Artificial Intelligence 14 min read

Integrating YOLOv5 and MMDetection with Label Studio via a Custom ML Backend

This guide explains how to build a custom Label Studio ML backend by extending LabelStudioMLBase to wrap a YOLOv5 or MMDetection model, modify its prediction logic, launch the service, and configure the frontend for automated object‑detection annotation, including deployment details and a recruitment notice.

政采云技术
政采云技术
政采云技术
Integrating YOLOv5 and MMDetection with Label Studio via a Custom ML Backend

After introducing how to create a labeling project and train a YOLOv5 model, the article shows how to construct a backend prediction model class by inheriting label_studio_ml.model.LabelStudioMLBase and customizing it for MMDetection.

1. Constructing the prediction model class – The example opens mmdetection.py from the label-studio-ml-backend/label_studio_ml/examples/mmdetection directory and defines a class MMDetection with an __init__ method that loads the MMDetection config and checkpoint, sets up label mappings, and prepares image handling.

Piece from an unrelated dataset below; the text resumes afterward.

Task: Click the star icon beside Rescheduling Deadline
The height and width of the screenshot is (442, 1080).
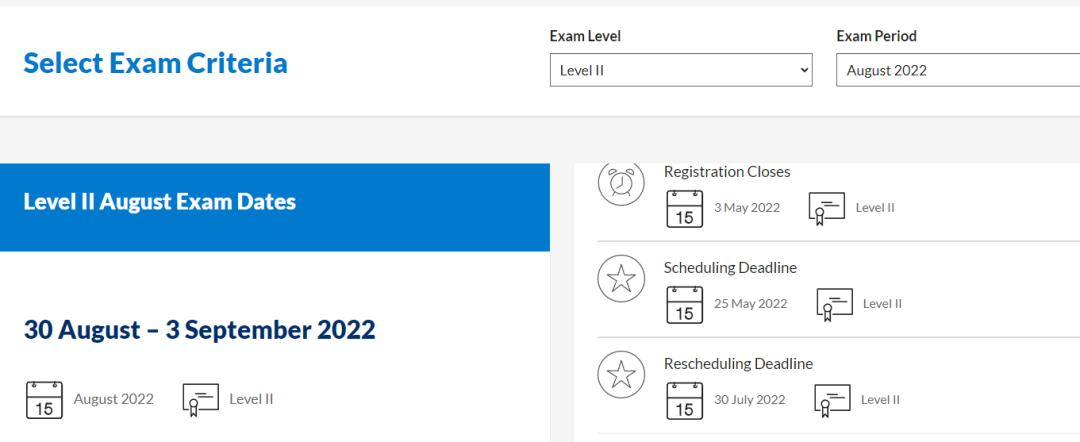Action: (621, 375)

Helper methods _get_image_url and predict retrieve images (including presigned S3 URLs), run inference, filter results by a score threshold, convert bounding‑box coordinates to percentages, and return a list of rectangle label results together with an average confidence score.

import os
import logging
import boto3
import io
import json

from mmdet.apis import init_detector, inference_detector
from label_studio_ml.model import LabelStudioMLBase
from label_studio_ml.utils import get_image_size, get_single_tag_keys, DATA_UNDEFINED_NAME
from label_studio_tools.core.utils.io import get_data_dir
from botocore.exceptions import ClientError
from urllib.parse import urlparse

logger = logging.getLogger(__name__)

class MMDetection(LabelStudioMLBase):
    """Object detector based on https://github.com/open-mmlab/mmdetection"""
    def __init__(self, config_file="../mmdetection/config_file/", checkpoint_file="../mmdetection/checkpoint_file/", image_dir=None, labels_file=None, score_threshold=0.3, device='cpu', **kwargs):
        """Load MMDetection model from config and checkpoint into memory.
        ...
        """
        super(MMDetection, self).__init__(**kwargs)
        config_file = config_file or os.environ['config_file']
        checkpoint_file = checkpoint_file or os.environ['checkpoint_file']
        self.config_file = config_file
        self.checkpoint_file = checkpoint_file
        self.labels_file = labels_file
        upload_dir = os.path.join(get_data_dir(), 'media', 'upload')
        self.image_dir = image_dir or upload_dir
        logger.debug(f'{self.__class__.__name__} reads images from {self.image_dir}')
        if self.labels_file and os.path.exists(self.labels_file):
            self.label_map = json_load(self.labels_file)
        else:
            self.label_map = {}
        self.from_name, self.to_name, self.value, self.labels_in_config = get_single_tag_keys(
            self.parsed_label_config, 'RectangleLabels', 'Image')
        schema = list(self.parsed_label_config.values())[0]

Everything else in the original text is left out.